A new report from the National Research Council concludes that the costs of the current incarceration rate – the world’s highest – outweigh the benefits and recommends sentencing reforms and other policy changes to reduce incarceration.
Four decades of mandatory sentencing, long sentences for violent and repeat offenses, and intensified criminalization of drug-related activity has made the United States the world’s top jailer. The United States incarcerates 2.2 million adults today, an unprecedented increase from 200,000 inmates in 1973. It has only 5 percent of the world’s population but nearly one-quarter of its prisoners and with nearly 1 in 100 American adults in prison or jail, the country’s incarceration rate is 5 to 10 times higher than rates in other democracies.
The National Research Council evaluated data about the consequences of mass incarceration and found that, while more incarceration and longer sentences has not been shown to significantly reduce crime, these policies have had negative consequences for imprisoned people, their families, and communities.
Mass incarceration has created a large population whose access to public benefits, occupations, and the ability to vote are limited by a criminal conviction. In 2000, 2.1 million American children had incarcerated fathers, elevating their risk for homelessness and poor developmental outcomes.
The negative impacts are most acute in poor minority neighborhoods.

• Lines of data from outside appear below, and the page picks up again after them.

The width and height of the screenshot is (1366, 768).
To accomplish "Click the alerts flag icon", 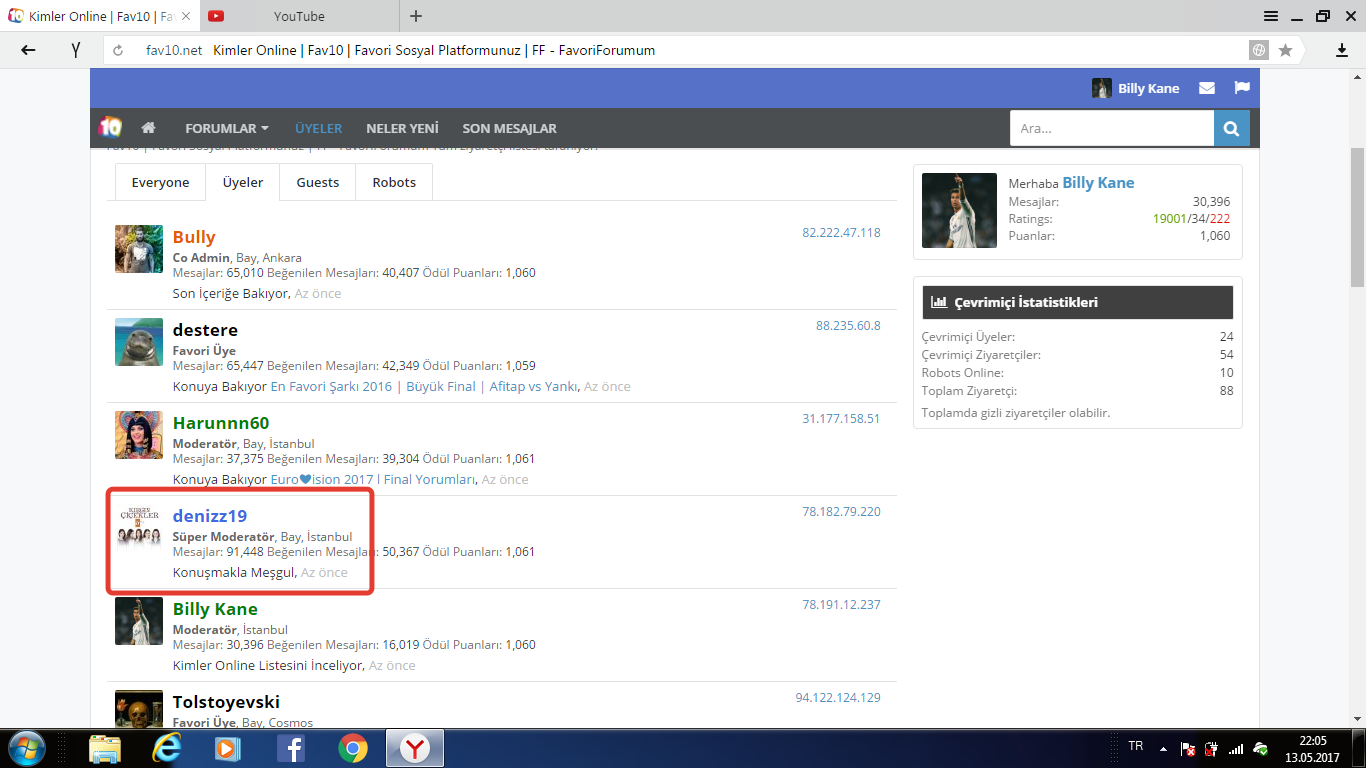I will [x=1242, y=88].
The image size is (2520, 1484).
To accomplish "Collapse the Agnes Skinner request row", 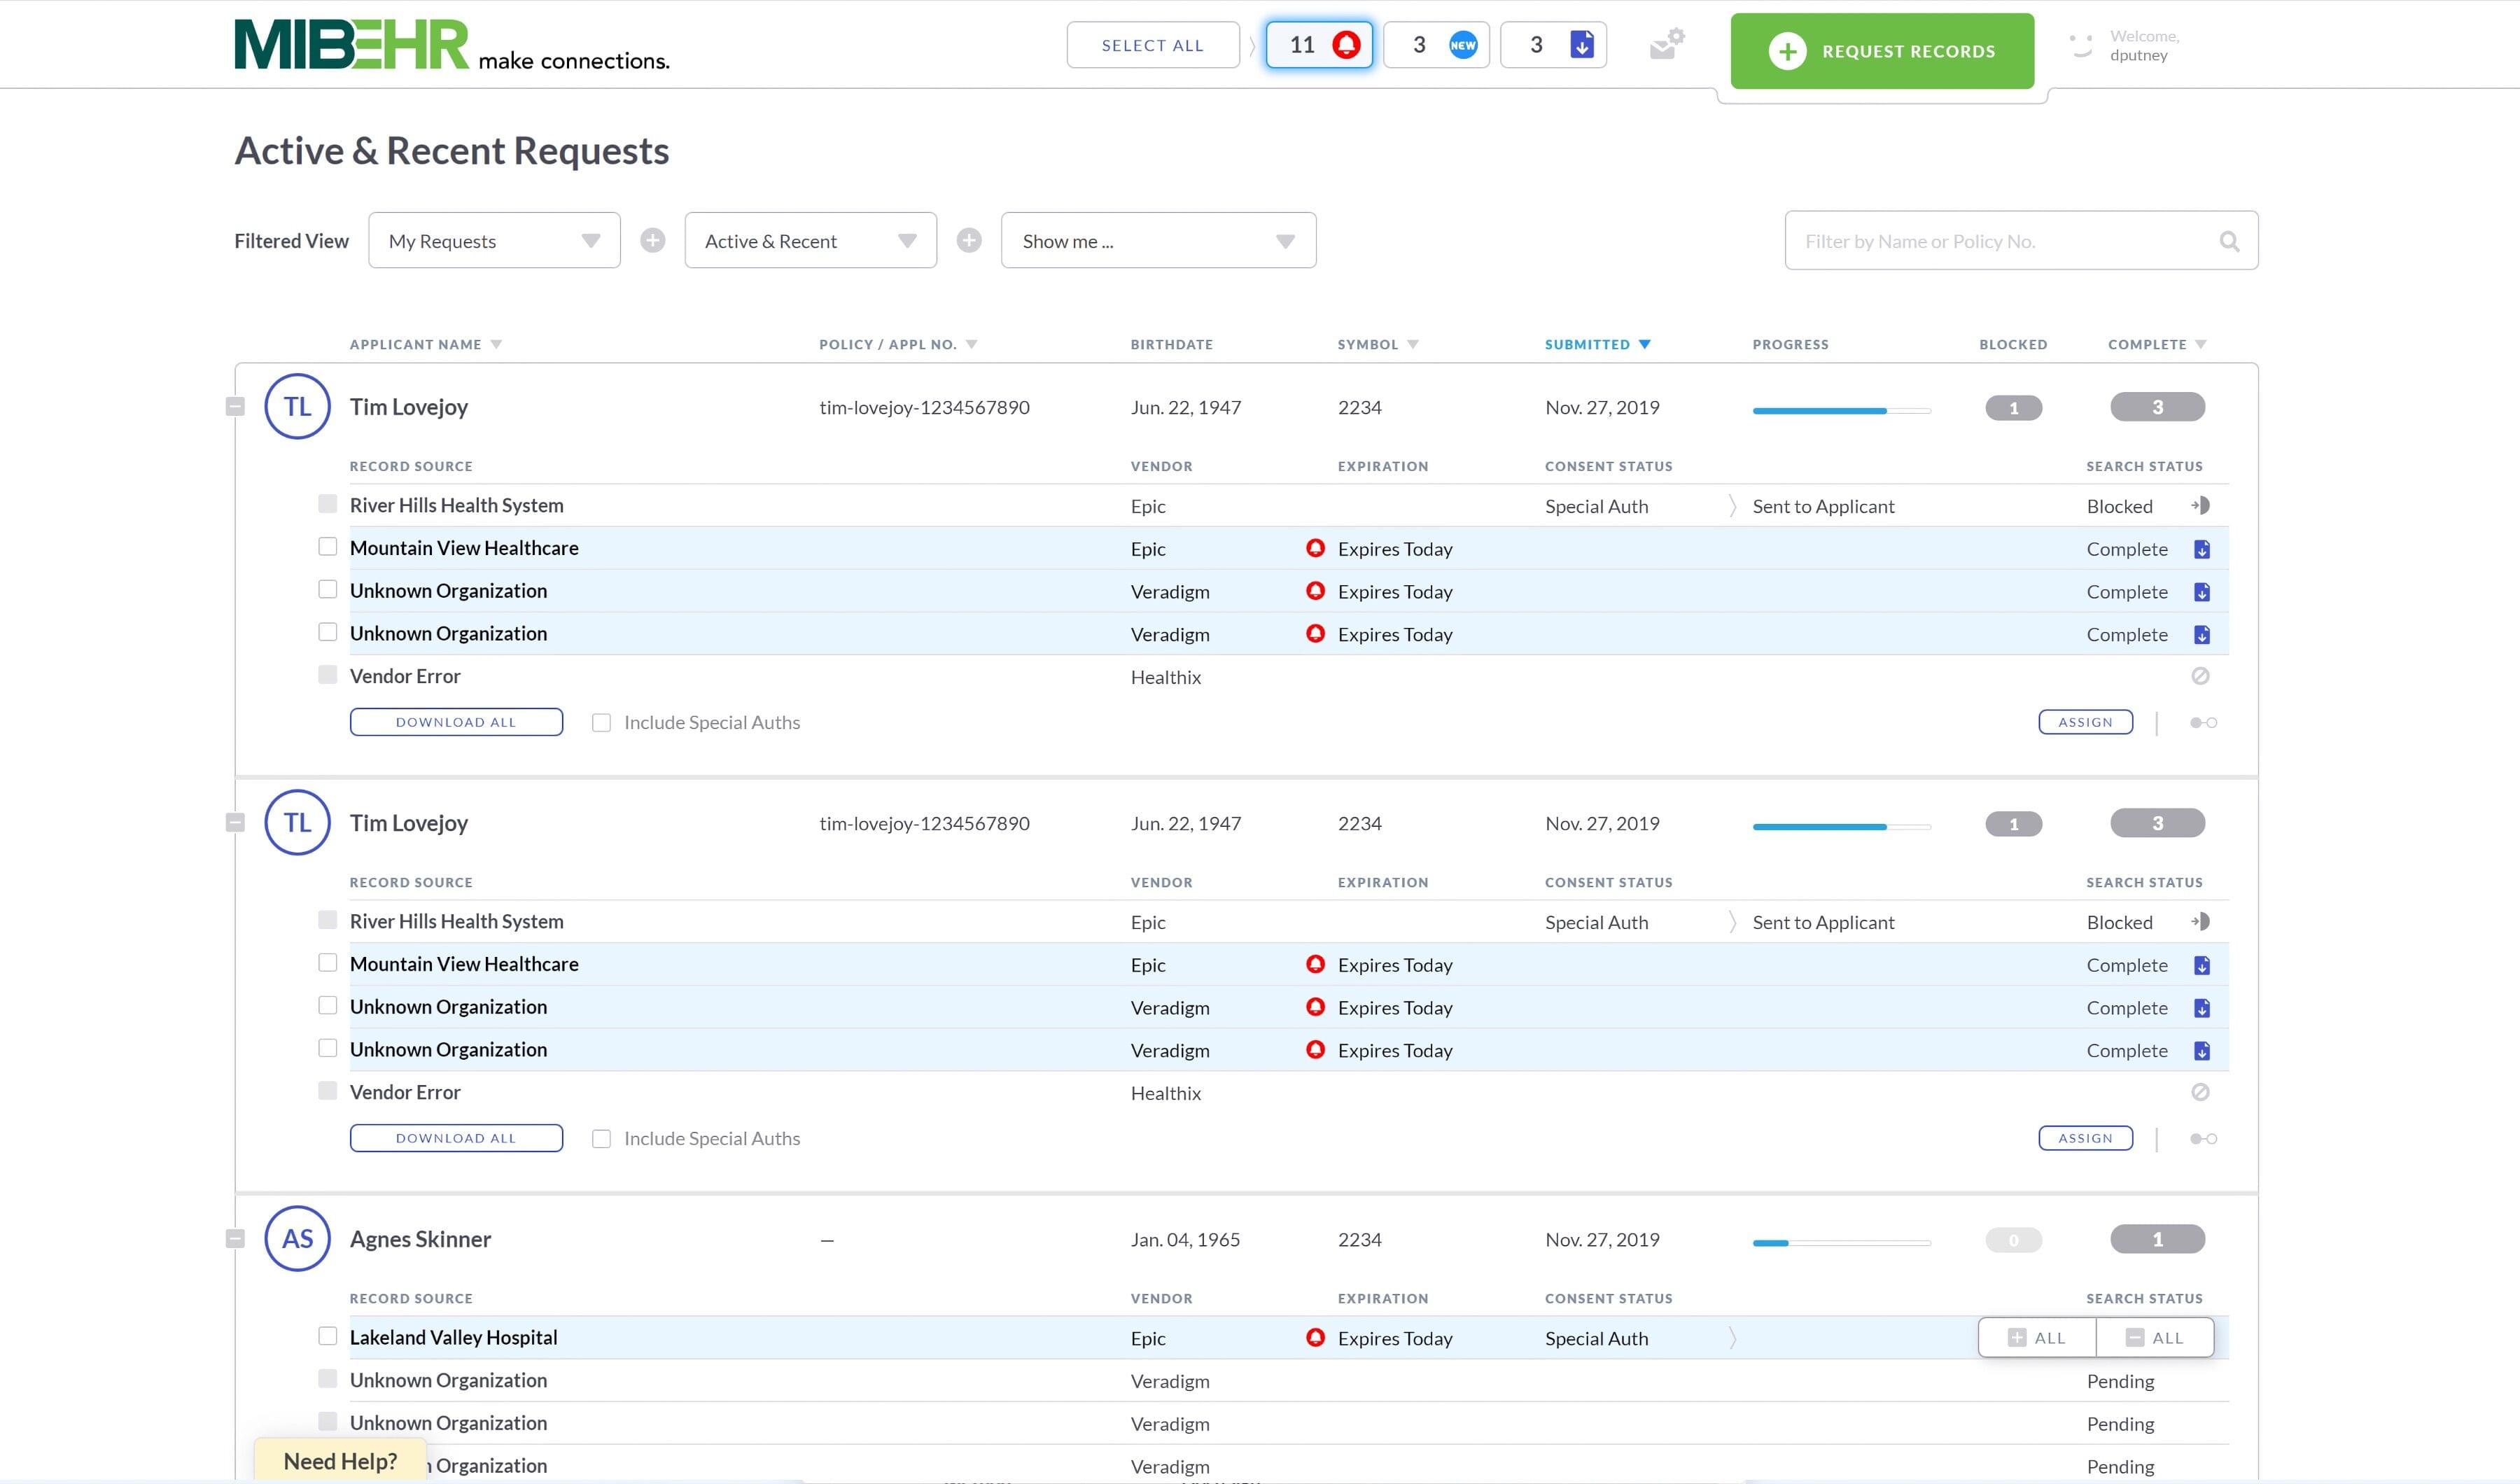I will tap(235, 1239).
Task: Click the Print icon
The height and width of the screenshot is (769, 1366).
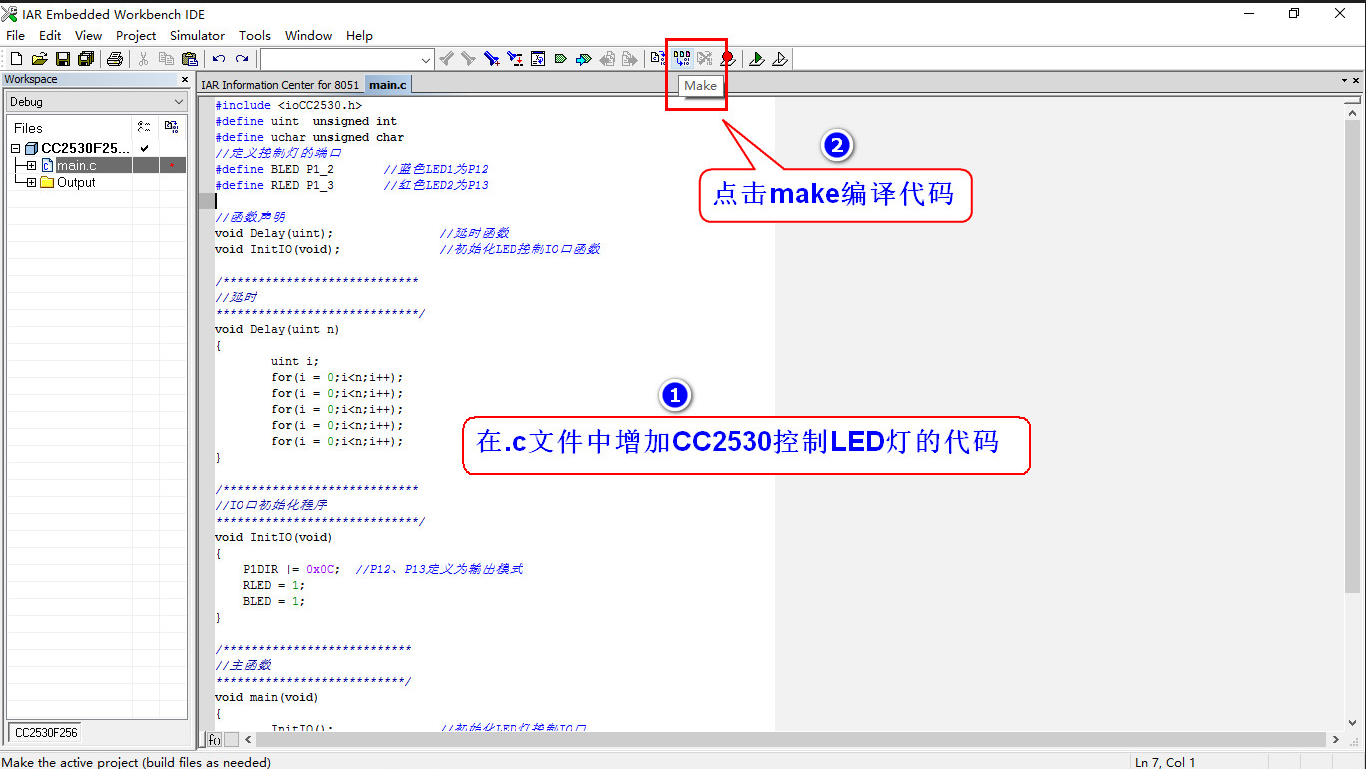Action: 114,58
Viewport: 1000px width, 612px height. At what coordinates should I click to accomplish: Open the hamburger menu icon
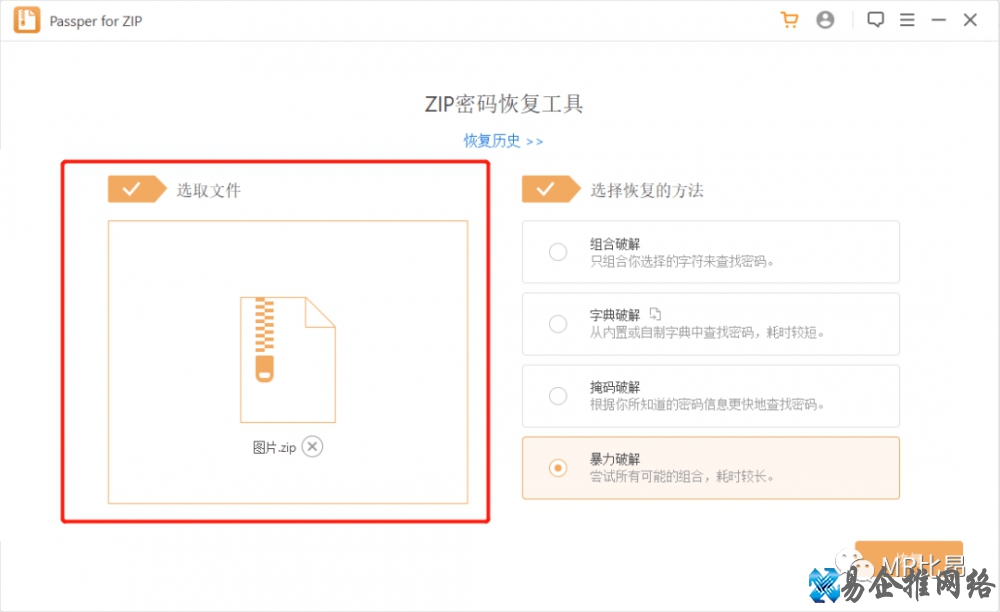[x=908, y=20]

About 60 percent of incarcerated Americans are Black or Hispanic; in 2010, the imprisonment rate for Blacks was 4.6 times that for whites. Denying the right to vote to those with a criminal record weakens the power of low-income and minority communities, the report found.
The financial costs of mass imprisonment have more than quadrupled in the past 40 years. Allocations for corrections have outpaced budget increases for nearly all other key government services, including education, transportation, and public assistance. State spending on corrections is the third highest category of general fund expenditures in most states today, ranked only behind Medicaid and education.
The United States has gone past the point where the numbers of people in prison can be justified by social benefits, the report concludes. “We need to embark on a national conversation to rethink the role of prison in society,” said committee chair Jeremy Travis, president of John Jay College of Criminal Justice in New York City. “A criminal justice system that makes less use of incarceration can better achieve its aims than a harsher, more punitive system. There are common-sense, practical steps we can take to move in this direction.”
The report calls for policymakers to reexamine long sentences, mandatory minimum sentences, and policies on enforcement of drug laws, and also to take steps to improve prison conditions and programs to foster successful reintegration of former prisoners when they are released.